Transport advocacy group Greater Tauranga's Heidi Hughes agreed and hoped to see more bike and public transport-friendly options.

Councillor Steve Morris says findings from a report showing Tauranga's high transport pollution rate will be taken into account as it develops an environmental strategy. Photo/file A_120816gn19bop.
Councillor Steve Morris says findings from a report showing Tauranga's high transport pollution rate will be taken into account as it develops an environmental strategy. Photo/file A_120816gn19bop.

Tauranga's ballooning population and high reliance on cars showed up the limitations in city planning, she said.

"Suddenly the carparks are full and the roads are full and the air is full of carbon, so the alternative is to keep building more roads and more carparks."

She also blamed New Zealand Transport Agency's focus on getting trucks to and from the port, resulting in traffic sprawl along motorways "... which are designed for cars and trucks, not for public transport".

Port chief executive Mark Cairns said although it supported roading investment, the port's first transport preference was always rail.

Half of the port's containers came in and out by rail, an increase of 64 per cent in the past two years.

"Tauranga is the main hub port in New Zealand, which means many containers change vessels at Tauranga and do not pass the container terminal gate.

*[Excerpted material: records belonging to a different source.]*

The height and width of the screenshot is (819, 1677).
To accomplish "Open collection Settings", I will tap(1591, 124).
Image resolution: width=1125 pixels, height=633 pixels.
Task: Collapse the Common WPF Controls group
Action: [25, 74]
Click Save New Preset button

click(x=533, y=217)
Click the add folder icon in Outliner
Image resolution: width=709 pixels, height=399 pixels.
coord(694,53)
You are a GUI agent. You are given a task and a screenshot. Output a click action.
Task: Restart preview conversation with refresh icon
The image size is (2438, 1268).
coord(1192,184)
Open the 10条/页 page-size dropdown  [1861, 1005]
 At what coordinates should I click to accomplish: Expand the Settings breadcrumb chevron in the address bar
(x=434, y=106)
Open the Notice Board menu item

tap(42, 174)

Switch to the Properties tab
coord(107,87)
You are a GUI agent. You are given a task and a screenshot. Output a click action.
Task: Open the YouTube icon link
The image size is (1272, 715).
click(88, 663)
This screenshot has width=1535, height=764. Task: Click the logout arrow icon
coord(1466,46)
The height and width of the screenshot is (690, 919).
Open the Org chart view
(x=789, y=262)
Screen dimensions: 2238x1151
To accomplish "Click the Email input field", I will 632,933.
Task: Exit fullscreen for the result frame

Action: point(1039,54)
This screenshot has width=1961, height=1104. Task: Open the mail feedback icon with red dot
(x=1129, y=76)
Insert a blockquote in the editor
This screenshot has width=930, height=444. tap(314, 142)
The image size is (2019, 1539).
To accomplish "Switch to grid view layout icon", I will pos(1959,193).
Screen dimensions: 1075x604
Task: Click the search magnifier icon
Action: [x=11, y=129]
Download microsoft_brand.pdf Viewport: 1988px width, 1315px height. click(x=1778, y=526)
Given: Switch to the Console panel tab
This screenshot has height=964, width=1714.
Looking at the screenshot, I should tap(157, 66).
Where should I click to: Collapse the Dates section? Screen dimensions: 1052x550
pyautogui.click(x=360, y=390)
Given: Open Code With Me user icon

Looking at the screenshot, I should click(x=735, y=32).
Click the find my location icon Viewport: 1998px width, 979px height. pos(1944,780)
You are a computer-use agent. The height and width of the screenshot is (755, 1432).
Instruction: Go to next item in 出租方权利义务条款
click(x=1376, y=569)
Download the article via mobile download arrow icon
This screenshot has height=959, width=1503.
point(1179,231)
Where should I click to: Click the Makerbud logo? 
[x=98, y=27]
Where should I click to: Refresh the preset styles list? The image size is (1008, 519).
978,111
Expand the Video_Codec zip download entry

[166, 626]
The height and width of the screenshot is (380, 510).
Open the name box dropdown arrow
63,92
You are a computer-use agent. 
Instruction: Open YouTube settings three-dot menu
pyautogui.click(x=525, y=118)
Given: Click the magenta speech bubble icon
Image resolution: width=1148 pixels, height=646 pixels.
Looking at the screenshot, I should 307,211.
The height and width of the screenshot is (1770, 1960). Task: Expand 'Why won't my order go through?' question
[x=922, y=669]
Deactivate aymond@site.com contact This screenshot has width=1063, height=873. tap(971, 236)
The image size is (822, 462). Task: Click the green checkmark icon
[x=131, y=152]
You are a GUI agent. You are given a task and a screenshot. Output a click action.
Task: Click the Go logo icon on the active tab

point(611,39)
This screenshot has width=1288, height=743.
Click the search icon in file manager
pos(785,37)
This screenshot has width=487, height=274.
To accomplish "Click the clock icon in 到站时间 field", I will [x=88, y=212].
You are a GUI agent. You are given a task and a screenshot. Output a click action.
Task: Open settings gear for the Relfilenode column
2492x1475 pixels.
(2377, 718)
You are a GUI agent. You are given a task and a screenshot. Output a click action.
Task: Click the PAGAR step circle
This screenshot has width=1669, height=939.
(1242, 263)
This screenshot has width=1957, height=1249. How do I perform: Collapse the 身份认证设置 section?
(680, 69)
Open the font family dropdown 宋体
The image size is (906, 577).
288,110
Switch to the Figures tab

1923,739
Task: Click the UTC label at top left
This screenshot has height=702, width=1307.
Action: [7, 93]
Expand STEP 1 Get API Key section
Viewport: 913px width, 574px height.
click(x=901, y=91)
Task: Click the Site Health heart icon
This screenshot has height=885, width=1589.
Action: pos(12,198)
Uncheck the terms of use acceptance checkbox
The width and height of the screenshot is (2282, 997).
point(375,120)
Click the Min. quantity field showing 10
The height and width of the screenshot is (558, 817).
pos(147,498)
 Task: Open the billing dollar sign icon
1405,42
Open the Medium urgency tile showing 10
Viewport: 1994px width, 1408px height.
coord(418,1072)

So while the port gets busier, it doesn't necessarily correlate to increased road traffic."

NZ Transport Agency's Harry Wilson said the agency needed to ensure there was efficient access to the port and outer areas but said the agency was also investing in public transport, with $45m planned to fund public transport services and infrastructure in the Bay.

Bay of Plenty Regional Council, which manages the effects of people's use of freshwater, land, air and coastal water, welcomed the report and was funding a $26,000 project to explore the findings further in the Bay.

How many Tauranga drivers are on the roads?

A Tauranga City Council survey released earlier this month revealed 64 per cent of motorists contributed to the city's traffic woes.

The telephone survey of 451 residents showed this number of drivers contributed to peak-time congestion. This compared with Census data that showed private vehicles were the transport choice for 91 per cent of Tauranga residents.

The survey, run by a professional polling company, showed 29 per cent of respondents did not work or worked from home and 34 per cent which said they cycled in Tauranga.

On September 11 Tauranga Mayor Greg Brownless signed the Local Government New Zealand Climate Change Declaration, adding the city's support to address climate change.

By the numbers

In total, Tauranga recorded gross emissions of about 800,000 tonnes of carbon dioxide equivalent (808,947tCO2e) and slightly more net emissions (815,539tCO2e). Of Tauranga's transport emissions, road transport contributed about 97 per cent from mobile sources. Diesel represented 57 per cent, petrol 40 per cent and jet kerosene av gas 2 per cent. Rail and LPG represented less than 1 per cent.